Update the stretch from the line containing "Image resolution: width=372" through the end of the records, replacing "screenshot" with "screen capture" and leaving everything else unchanged. Leave the pictures out of your answer.

↓

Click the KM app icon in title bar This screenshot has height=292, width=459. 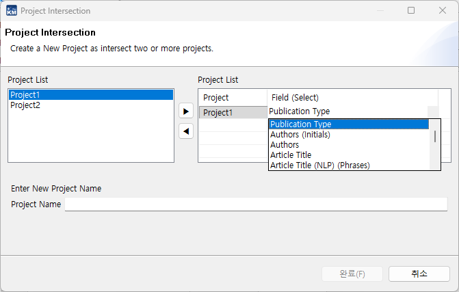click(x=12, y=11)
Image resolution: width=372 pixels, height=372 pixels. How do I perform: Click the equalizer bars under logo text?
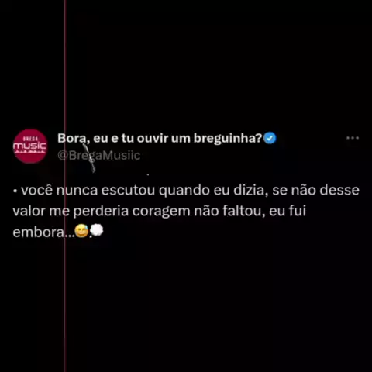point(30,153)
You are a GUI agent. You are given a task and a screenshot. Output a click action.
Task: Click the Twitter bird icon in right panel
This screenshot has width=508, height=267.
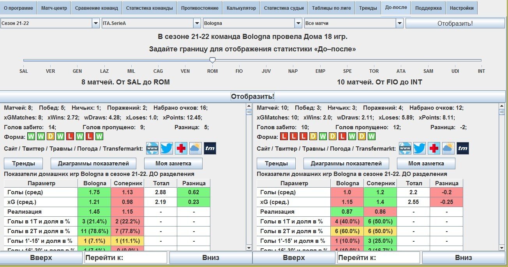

↑

▶ _TASK ANSWER_:
Image resolution: width=372 pixels, height=372 pixels. How do I perform: Click the equalizer bars under logo text?
point(30,153)
You are a GUI agent. You are given a task and a screen capture. Output a click action.
Task: Click the Twitter bird icon in right panel
This screen capture has width=508, height=267.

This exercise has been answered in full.